То он приезжал простуженный, с воспаленными глазами, отчаянным кашлем: оказывается, ходил в таежный десант, плот перевернуло на быстрине, все продукты утонули. Пять дней прожили впроголодь, счастье, что в кармане были леска и крючки, — он ловил хариусов, каждая рыбина на полкило, а то и больше — правда, без соли, но все-таки еда. А через два месяца он получил медаль «За спасение утопающего». Оказывается, промолчал, что спас троих на той самой быстрине.

То он рассказывал, как донимал их шатун. Она не знала, кто такой шатун. Оказалось, медведь, которого люди подняли из берлоги. Сущий был разбойник. Резал скот в ближних селах, по бревнышку раскатал конюшню и убил коня, разгромил лабаз. Ребята — и он тоже — решили его поймать. Из старых автомобильных рессор соорудили капкан, слон попадет — не выберется, на лиственницу подвесили павшую телку. Прошла, наверно, неделя. Шатун подходил совсем близко, но телкой так и не соблазнился. Кто-то сообразил пригласить охотника из ближайшего (километров восемьдесят!) села. Тот приехал, поглядел на телку и начал хохотать, а когда отсмеялся, сказал: «Что ж вы, медведя дураком считаете? Что он, не подумает, как это телка на дерево попала?» Бобров восторгался: «Нет, ты понимаешь, какое уважение к медведю?»
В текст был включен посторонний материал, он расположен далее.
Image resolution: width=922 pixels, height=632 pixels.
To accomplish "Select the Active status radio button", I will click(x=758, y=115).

Она не понимала. Она выслушивала его долгие рассказы о каких-то незнакомых ей людях, и делала это вежливо — ей было неинтересно. Он и дома продолжал жить так, как на трассе («Понимаешь, соорудили насыпь, с утра должны рельсоукладчик подогнать, выходим — а вся насыпь в болото ушла!»).

Сколько он работал! Ворониной казалось, что, скажи ему — можешь не спать, он не спал бы вообще. И не замечал, что в их комнате появлялись новые вещи — новый пейзаж, купленный в художественном магазине, новая скатерть на столе, новая ваза на серванте…
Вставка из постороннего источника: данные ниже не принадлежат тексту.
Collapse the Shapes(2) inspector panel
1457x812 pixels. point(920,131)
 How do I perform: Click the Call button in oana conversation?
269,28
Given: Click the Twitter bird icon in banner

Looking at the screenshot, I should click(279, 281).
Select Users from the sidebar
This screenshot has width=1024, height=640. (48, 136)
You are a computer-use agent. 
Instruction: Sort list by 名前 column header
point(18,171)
Однажды она подумала: чтобы его понять, я должна увидеть, чем он живет. И сама напросилась в поездку на трассу. Ее послали на Крол.

До перевала она добиралась четыре дня по раскисшим, страшным, горбатым, изматывающим дорогам. Почти перед самым Кролом начался снегопад, снег валил отвесно, стеной. Похолодало, она мерзла в своей куртке. Машина то и дело застревала, шофер матерился, не обращая на нее внимания. Ей пришлось ночевать в поселке, на жестком и узком диванчике крохотной поликлиники. Утром она сказала себе: нет, больше не могу. Одна мысль, что надо еще куда-то ехать, с кем-то встречаться, о чем-то разговаривать, была невыносимой.

Здесь, в поликлинике, было хотя бы тепло, и забавная девчушка (не то истопница, не то сторожиха) с круглыми птичьими глазами расспрашивала ее о жизни в городе — сама она никогда не была в городе! — и подливала ей в кружку чай. Но все-таки надо было ехать.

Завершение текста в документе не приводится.